December 30, 2015: In central Somalia (200 kilometers north of Mogadishu) soldiers and peacekeepers destroyed two al Shabaab terror cells in the town of Bula-Burte. During the operation two Islamic terrorists were killed and seven captured. Al Shabaab lost control of Bula-Burte in 2013 and have been trying to get it back ever since without much success.

December 27, 2015: In northeast Kenya al Shabaab gunmen ambushed a police vehicle, killing two policemen and wounding two others.

December 25, 2015: In northeast Kenya al Shabaab gunmen ambushed two police vehicles, killing a policeman.

December 22, 2015: In Mogadishu al Shabaab used a roadside bomb to attack a peacekeeper armored vehicle. The explosion caused some damage but no casualties.

December 21, 2015: In the southeast (Lower Shabelle region) soldiers and peacekeepers battled to drive al Shabaab out of a village. The Islamic terrorists fled after five of them were killed along with two soldiers. Elsewhere in the Lower Shabelle an American UAV fired several missiles into an al Shabaab camp, causing a number of casualties and causing the Islamic terrorists to flee the camp (because such UAV attacks are often followed up by the appearance of soldiers).

In northeast Kenya, near the Somali border, al Shabaab gunmen fired on a bus and truck carrying passengers, killing two people and forcing the vehicles to stop. The gunmen then tried to get all the passengers to identify who the non-Moslems were. Most of the passengers were Moslem but none of them would speak up. Frustrated, the Islamic terrorists robbed the passengers and left without killing anyone else.

December 19, 2015: In Mogadishu an al Shabaab car bomb exploded killing three people and wounding many more.

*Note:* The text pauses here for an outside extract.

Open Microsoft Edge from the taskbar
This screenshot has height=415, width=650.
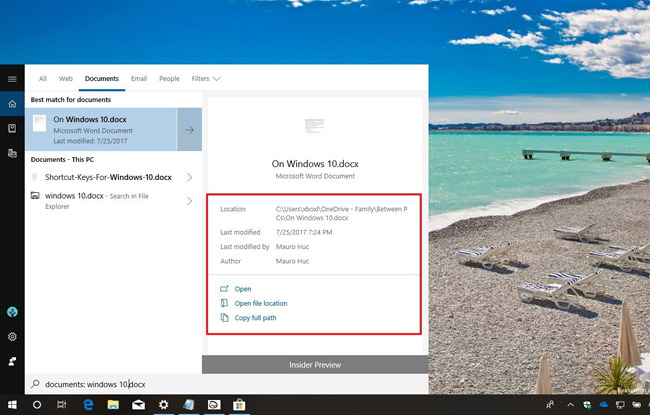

December 18, 2015: Off the Somali coast two Iranian fishermen were killed (and three wounded) when their boat was attacked by Somali pirates. The Iranians were armed and fought back and repulsed the pirates. Currently two other Iranian fishing boats and their crews are being held by the Somali pirates. Iran advises its ocean going fishing boats to stay away from Somalia. These slow moving ocean-going fishing trawlers cannot out-run the pirates using speedboats. These "freezer trawlers" are up to 100 meters (310 feet) long and have facilities on board to store hundreds of tons of frozen fish. These ships normally stay at sea months at a time and have crews of 15-30. The pirates don't get as large a ransom for fishing ships as they do for larger cargo and tanker ships but for the last few years these trawlers and slow coastal freighters are all the pirates can get. The Iranian ships are coastal freezer trawlers, which are often old and worth less than half a million dollars each.

December 16, 2015: In northeast Kenya the army is extending indefinitely its search for al Shabaab gunmen in the forests along the Somali border. This area has been the scene of several deadly al Shabaab raids in the last year. Kenyan intelligence believes that most of the hundred or more al Shabaab members who have formed an ISIL faction are hiding out in northeast Kenya on both sides of the border. There has been an increase in al Shabaab violence along the border in the last few months and there are rumors that the ISIL faction wants to carry out larger attacks in Kenyan cities.